[Data for the task — start]

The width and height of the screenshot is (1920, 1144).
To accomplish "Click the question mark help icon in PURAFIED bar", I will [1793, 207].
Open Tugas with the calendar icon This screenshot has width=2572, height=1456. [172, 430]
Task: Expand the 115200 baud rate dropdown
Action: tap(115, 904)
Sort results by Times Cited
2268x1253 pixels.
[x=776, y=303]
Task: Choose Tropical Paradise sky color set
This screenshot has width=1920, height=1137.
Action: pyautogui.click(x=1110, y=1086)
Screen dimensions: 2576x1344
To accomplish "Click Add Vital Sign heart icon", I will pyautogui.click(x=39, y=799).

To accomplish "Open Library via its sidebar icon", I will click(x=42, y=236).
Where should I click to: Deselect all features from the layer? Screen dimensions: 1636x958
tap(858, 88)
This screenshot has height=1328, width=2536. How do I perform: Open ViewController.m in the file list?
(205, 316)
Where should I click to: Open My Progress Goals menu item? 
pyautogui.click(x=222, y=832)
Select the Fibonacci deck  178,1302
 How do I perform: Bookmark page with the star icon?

[Data for the task — finish]

*Task to carry out*.
Write down all the entries again without a single difference.

*Result below*.
The width and height of the screenshot is (1920, 1144).
To accomplish "Click the question mark help icon in PURAFIED bar", I will [1793, 207].
Open Tugas with the calendar icon This screenshot has width=2572, height=1456. [172, 430]
Task: Expand the 115200 baud rate dropdown
Action: tap(115, 904)
Sort results by Times Cited
2268x1253 pixels.
[x=776, y=303]
Task: Choose Tropical Paradise sky color set
This screenshot has width=1920, height=1137.
Action: pyautogui.click(x=1110, y=1086)
Screen dimensions: 2576x1344
To accomplish "Click Add Vital Sign heart icon", I will pyautogui.click(x=39, y=799).

To accomplish "Open Library via its sidebar icon", I will click(x=42, y=236).
Where should I click to: Deselect all features from the layer? Screen dimensions: 1636x958
tap(858, 88)
This screenshot has height=1328, width=2536. How do I perform: Open ViewController.m in the file list?
(205, 316)
Where should I click to: Open My Progress Goals menu item? 
pyautogui.click(x=222, y=832)
Select the Fibonacci deck  178,1302
 How do I perform: Bookmark page with the star icon?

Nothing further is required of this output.